Crecí escuchando que el camino ya estaba hecho para personas como yo, que la lucha ya había acabado, que las verdaderas marchas se habían hecho años atrás y que mi generación no tuvo que pelear por nada. Yo sabía que no era así, que había cientos de personas de la comunidad que eran asesinadas y sus asesinos seguían libres. Un evento específico me lo dejó claro: el 13 de noviembre de 2023, Jesús Ociel Baena, el primer magistrade no binario en la historia de México, fue asesinade. Aún recuerdo la rabia que sentí ese día; mi perspectiva sobre la lucha cambió profundamente. En ese momento, el mensaje que aquella mujer me regaló a través de su pancarta cobró sentido.

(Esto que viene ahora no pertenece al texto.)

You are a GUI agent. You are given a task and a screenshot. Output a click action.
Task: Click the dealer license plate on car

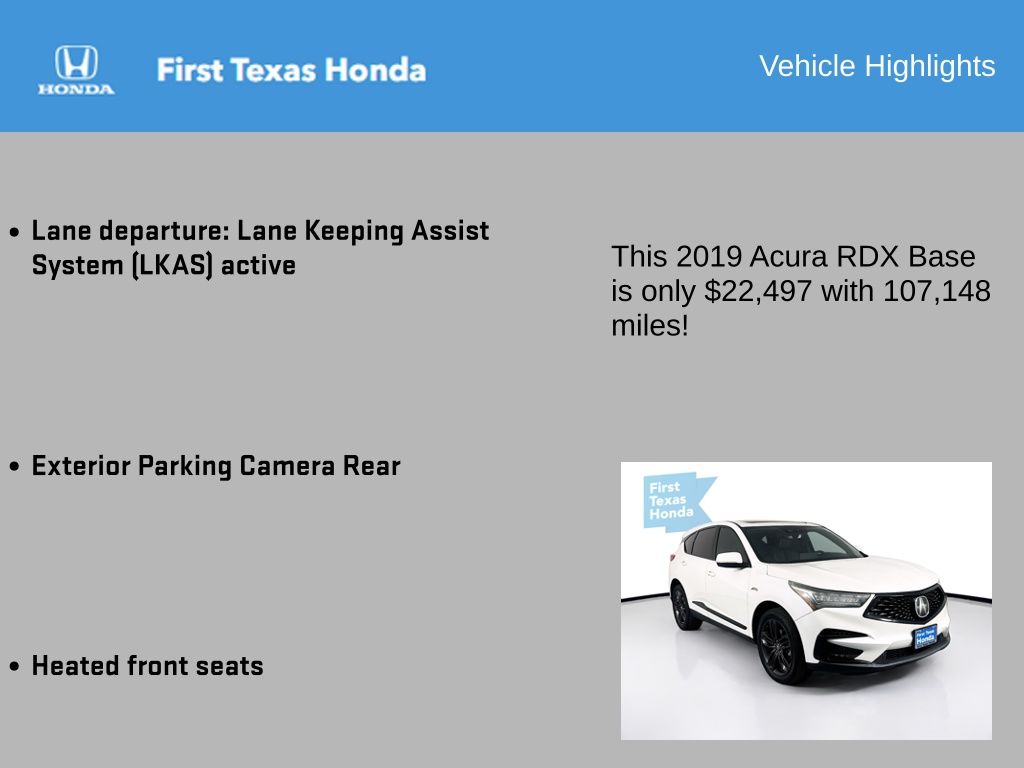[x=925, y=636]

Se acercaba el día de la marcha y sabía que este año tenía que ser diferente. Un día antes, me levanté temprano para confeccionar mi propia pancarta, asegurándome de que cumpliera su propósito en mí y en quienes la vieran. Mi pancarta no era solo un pedazo de cartón con palabras; era un símbolo de mi libertad, de mi lucha y de la esperanza de inspirar a otros a encontrar su propia voz y vivir su verdad sin miedo.
Esa noche no dormí. Me arreglé, me maquillé y peiné. Tomé mi pancarta y, por primera vez, salí a la calle sin miedo a las miradas, sin temor al juicio ni a la discriminación. Sentía un valor y una seguridad que nunca antes había experimentado. Eso me permitió unirme a un grupo de manifestantes, gritar y exigir la libertad que nadie más que yo, hasta ese momento, me había podido dar, de sostener mi pancarta en alto y saber que en algún lado había alguien a quien este mensaje le sirviera.

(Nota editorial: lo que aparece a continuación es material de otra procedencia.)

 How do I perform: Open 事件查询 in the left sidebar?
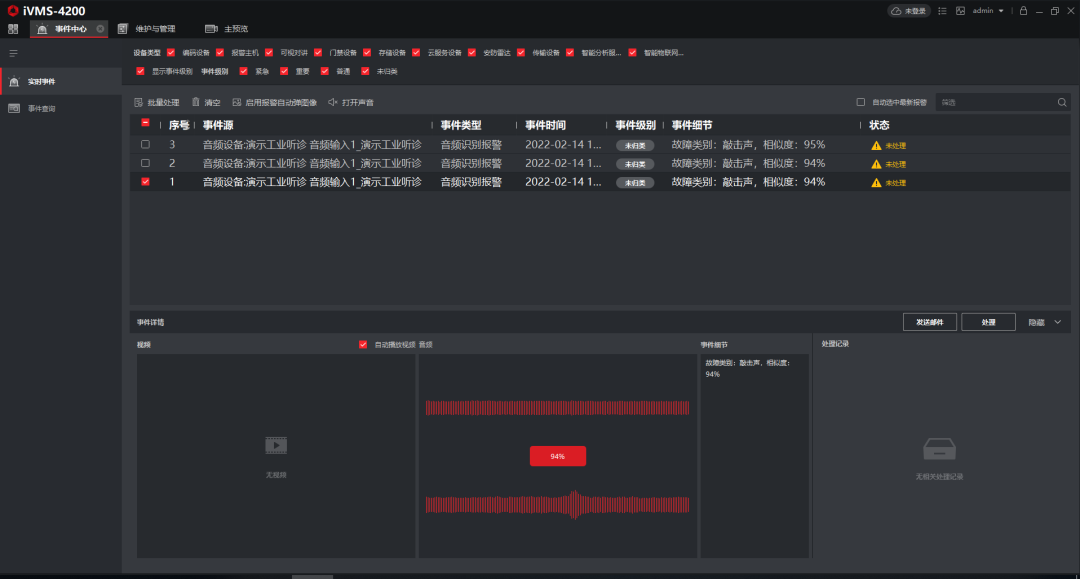[42, 108]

Ese día, me sentía completamente orgulloso de la persona que sostenía esa pancarta. Supe que mi presencia en la marcha no solo era un acto de coraje personal, sino también un homenaje a quienes han luchado y siguen luchando por nuestros derechos. Cada paso, cada grito y cada pancarta sostenida era una declaración de existencia, una afirmación de que la lucha continúa. Al final del día, no sólo había encontrado mi voz, sino que también me había convertido en un símbolo de resistencia y esperanza para otros.